According to a new analysis out of King’s College London and Australian National University, it could push an additional 8 percent of our planet’s population into poverty — some 500 million people. That would effectively wipe out three decades of economic development.

And:

We’ve all been told to stay at home, but for millions of people, home is dangerous. “Every year, more than 10 million Americans experience domestic violence, and experts fear that the pandemic and the isolation necessary to combat it could drive those numbers even higher,” Anna North wrote for Vox in March.

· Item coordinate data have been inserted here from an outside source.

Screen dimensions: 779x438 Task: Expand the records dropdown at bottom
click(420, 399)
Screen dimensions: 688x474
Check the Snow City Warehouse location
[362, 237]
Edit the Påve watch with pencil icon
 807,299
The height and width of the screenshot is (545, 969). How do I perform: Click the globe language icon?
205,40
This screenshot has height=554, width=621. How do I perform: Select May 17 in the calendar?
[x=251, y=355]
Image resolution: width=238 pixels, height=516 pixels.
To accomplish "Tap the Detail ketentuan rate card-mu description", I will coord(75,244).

The real Lord of the Flies: what happened when six boys were shipwrecked for 15 months

We’ve all read Lord of the Flies. It’s a story that assumes that, when removed from society, children become cruel and animalistic.

But is it really human nature to act like this?

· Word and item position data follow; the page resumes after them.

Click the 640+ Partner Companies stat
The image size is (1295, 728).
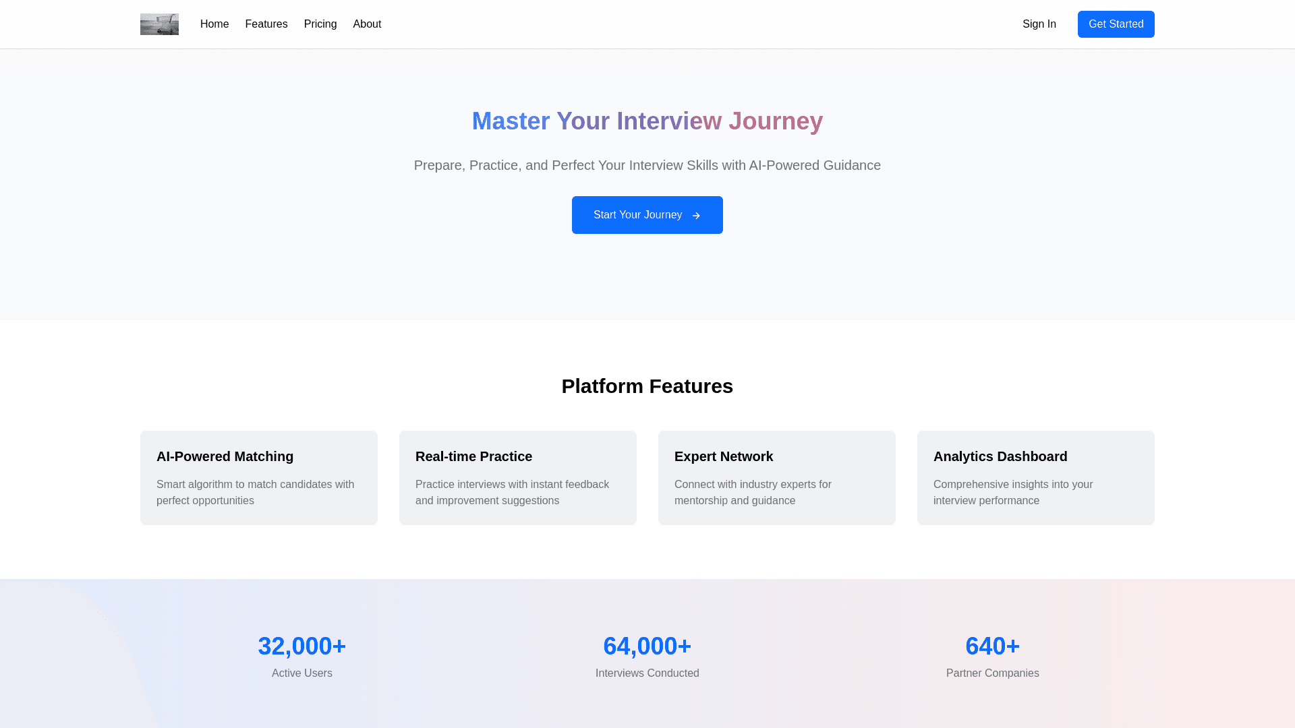pyautogui.click(x=992, y=655)
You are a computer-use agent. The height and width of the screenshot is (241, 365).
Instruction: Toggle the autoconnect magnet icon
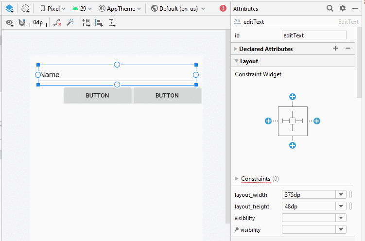coord(22,22)
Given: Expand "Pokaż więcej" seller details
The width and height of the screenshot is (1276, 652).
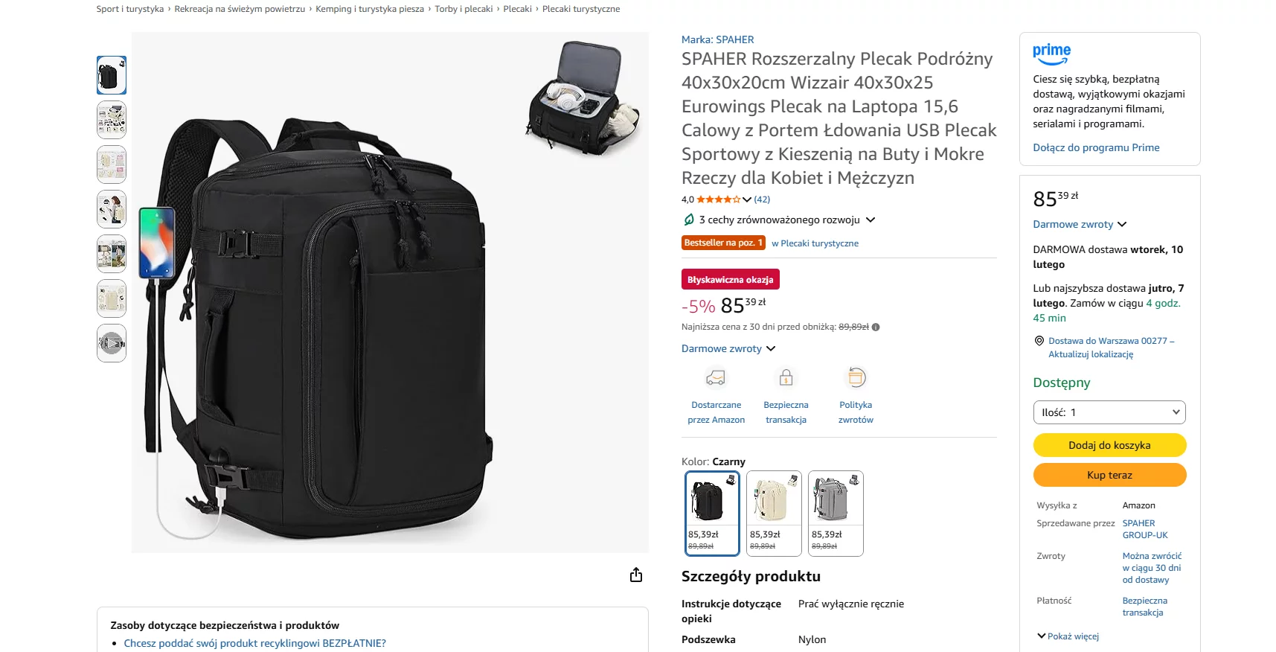Looking at the screenshot, I should (1068, 636).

Rutger Bregman writes for The Guardian:

I began to wonder: had anyone ever studied what real children would do if they found themselves alone on a deserted island? I wrote an article on the subject, in which I compared Lord of the Flies to modern scientific insights and concluded that, in all probability, kids would act very differently. 

During his research on the subject, the author discovers an old article from 1966 detailing an account where a group of shipwrecked boys, in fact, didn’t resort to cannibalism. They were able to survive peacefully and work together for over a year before they were rescued.

But “by the time we arrived,” Captain Warner wrote in his memoirs, “the boys had set up a small commune with food garden, hollowed-out tree trunks to store rainwater, a gymnasium with curious weights, a badminton court, chicken pens and a permanent fire, all from handiwork, an old knife blade and much determination.” While the boys in Lord of the Flies come to blows over the fire, those in this real-life version tended their flame so it never went out, for more than a year.

In addition to just being a lovely story overall, this made me think about how, when I originally read Lord of the Flies, I wish I would have been more skeptical of the book. It’s in our human nature to work together to survive. When circumstances are grim, people tend to cooperate, stick together, and be even more kind than they are during prosperous times.